> [TEXTAUSZUG]:
Was soll man machen...is halt ne Frechheit!Habe keinen und hab mich damit abgefunden..das is wohl das einzig kluge


----------



## Schnutte19 (20. September 2010)

ich spiel auch seit release durchgehend wow und hab auch bis heut noch nie nen scheiß beta key gekriegt kotzt mich genauso an


----------



## TheTrut (20. September 2010)

@thurius

Jo, solche egoistischen ars***** gibt es leider zu genüge. Schade das es keine möglichkeit gibt solchen leuten sofort den key wieder abzunehmen. Einfach traurig wenn welche her gehen, bei sowas mitmachen, gewinnen und anderen die chancen klauen. Ist wirklich ne frechheit.

> [QUELLENAUSSCHNITT]:
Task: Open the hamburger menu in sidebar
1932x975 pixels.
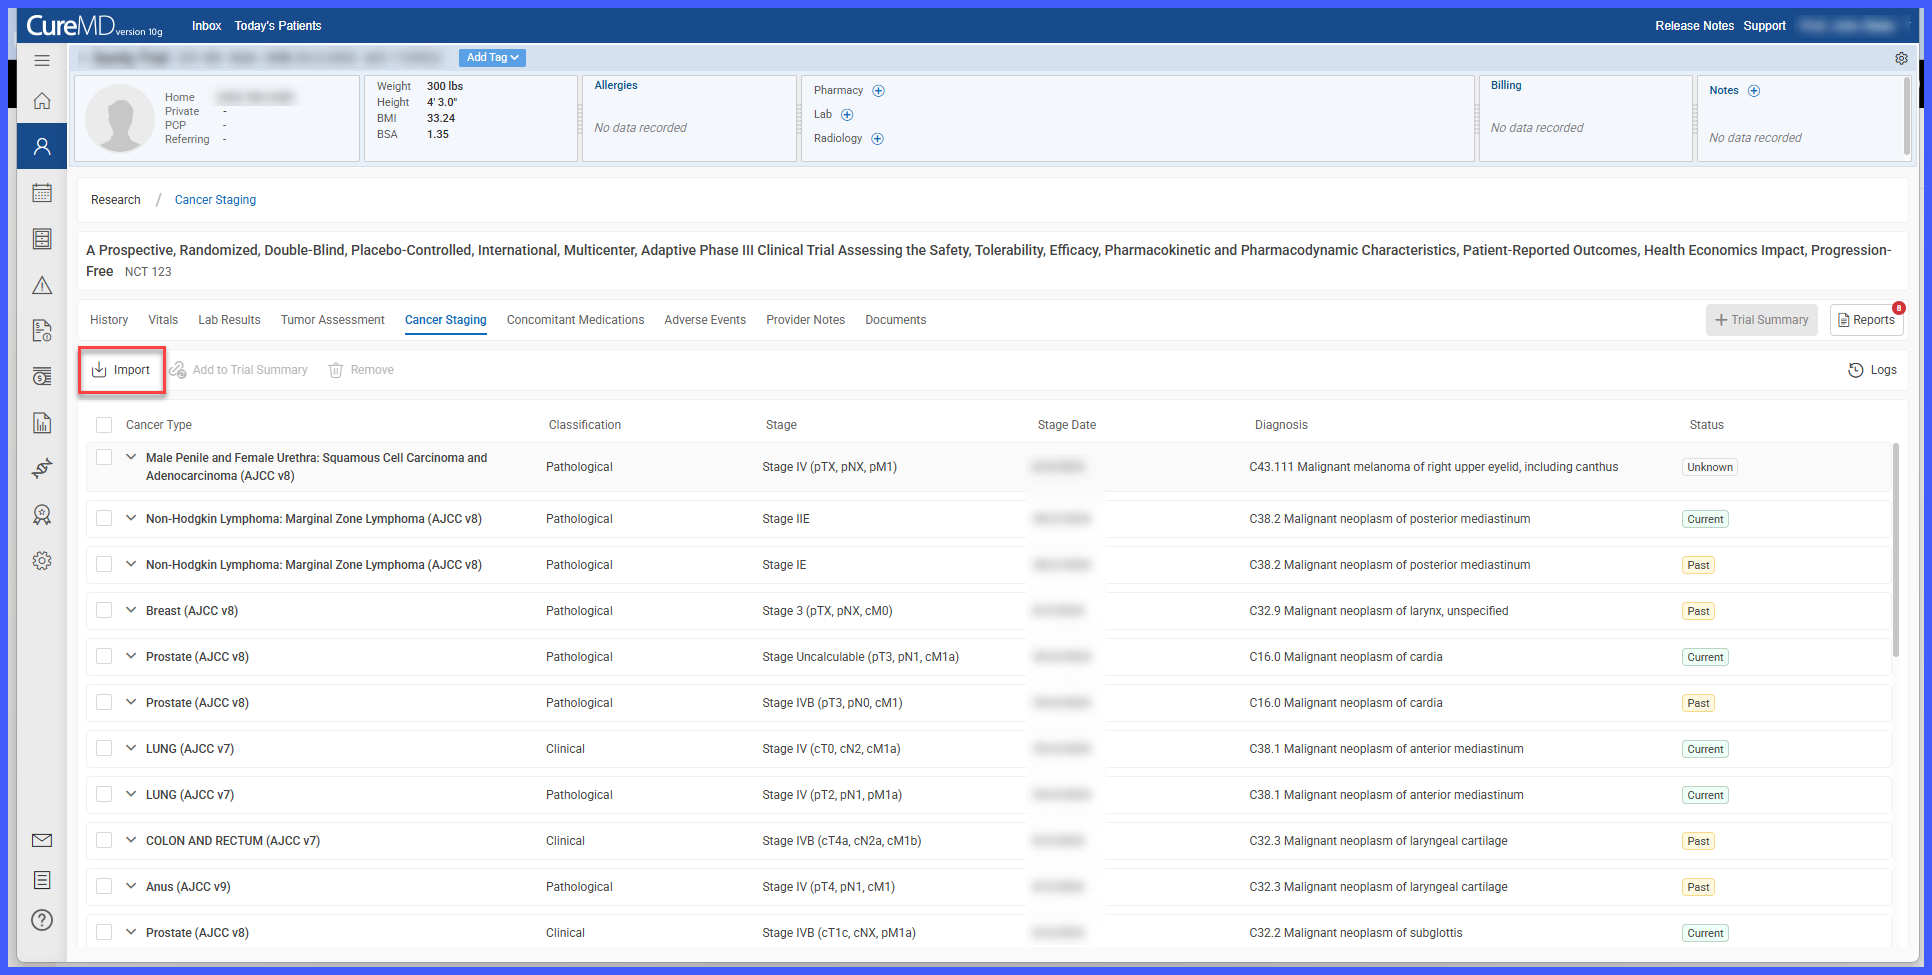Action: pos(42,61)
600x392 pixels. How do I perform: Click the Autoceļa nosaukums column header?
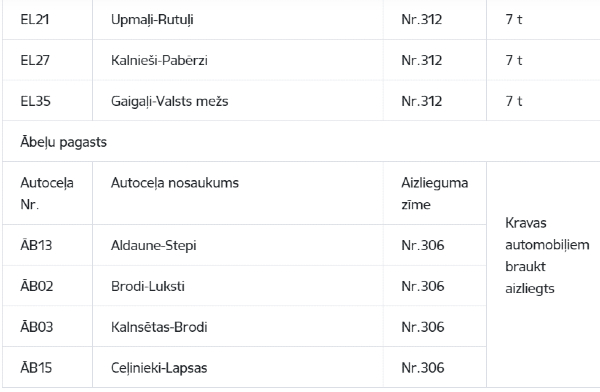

> [DIE AUFGABE]: Gib aus dem Forumsauszug über Beta-Keys den Abschnitt wortgetreu wieder, der mit den Worten "## Schnutte19 (20." beginnt und mit "wirklich ne frechheit." endet.

> [LÖSUNG]:
## Schnutte19 (20. September 2010)

ich spiel auch seit release durchgehend wow und hab auch bis heut noch nie nen scheiß beta key gekriegt kotzt mich genauso an


----------



## TheTrut (20. September 2010)

@thurius

Jo, solche egoistischen ars***** gibt es leider zu genüge. Schade das es keine möglichkeit gibt solchen leuten sofort den key wieder abzunehmen. Einfach traurig wenn welche her gehen, bei sowas mitmachen, gewinnen und anderen die chancen klauen. Ist wirklich ne frechheit.